• [Task data]
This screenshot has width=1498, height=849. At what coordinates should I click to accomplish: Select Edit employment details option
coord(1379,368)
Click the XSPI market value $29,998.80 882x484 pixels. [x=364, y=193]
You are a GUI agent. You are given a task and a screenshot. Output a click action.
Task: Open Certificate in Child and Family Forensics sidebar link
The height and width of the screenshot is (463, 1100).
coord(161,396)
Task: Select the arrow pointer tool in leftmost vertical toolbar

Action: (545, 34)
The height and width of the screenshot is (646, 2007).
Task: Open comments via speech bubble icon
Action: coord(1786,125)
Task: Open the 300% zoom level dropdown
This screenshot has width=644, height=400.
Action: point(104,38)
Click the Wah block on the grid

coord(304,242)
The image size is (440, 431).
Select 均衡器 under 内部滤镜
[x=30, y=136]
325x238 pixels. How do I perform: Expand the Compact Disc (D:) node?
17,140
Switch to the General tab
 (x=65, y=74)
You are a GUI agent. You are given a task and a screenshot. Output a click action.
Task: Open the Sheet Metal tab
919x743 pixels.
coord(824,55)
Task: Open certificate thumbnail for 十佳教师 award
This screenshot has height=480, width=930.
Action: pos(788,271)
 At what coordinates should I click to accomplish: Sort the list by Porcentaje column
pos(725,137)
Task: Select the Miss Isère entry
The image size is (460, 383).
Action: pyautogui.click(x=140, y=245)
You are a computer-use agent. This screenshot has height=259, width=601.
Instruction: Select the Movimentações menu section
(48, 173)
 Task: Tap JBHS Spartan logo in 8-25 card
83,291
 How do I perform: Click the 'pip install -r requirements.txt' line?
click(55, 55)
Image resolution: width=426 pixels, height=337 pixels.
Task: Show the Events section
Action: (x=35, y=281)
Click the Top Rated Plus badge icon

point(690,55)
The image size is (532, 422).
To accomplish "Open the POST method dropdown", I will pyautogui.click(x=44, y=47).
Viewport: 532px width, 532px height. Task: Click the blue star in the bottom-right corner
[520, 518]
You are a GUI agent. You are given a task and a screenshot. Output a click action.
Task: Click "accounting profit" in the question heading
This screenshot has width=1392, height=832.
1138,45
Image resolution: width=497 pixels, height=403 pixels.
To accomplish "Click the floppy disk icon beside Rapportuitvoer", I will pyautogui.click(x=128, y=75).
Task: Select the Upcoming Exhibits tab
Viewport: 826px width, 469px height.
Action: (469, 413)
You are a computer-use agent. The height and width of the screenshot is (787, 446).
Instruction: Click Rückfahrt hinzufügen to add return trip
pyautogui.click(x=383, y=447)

• [Task to complete] Write the lines out verbatim, from the one with "Task: Select the Upcoming Exhibits tab" through the last line of the entries, and stop there.

• [Output of the task]
Task: Select the Upcoming Exhibits tab
Viewport: 826px width, 469px height.
Action: (469, 413)
You are a computer-use agent. The height and width of the screenshot is (787, 446).
Instruction: Click Rückfahrt hinzufügen to add return trip
pyautogui.click(x=383, y=447)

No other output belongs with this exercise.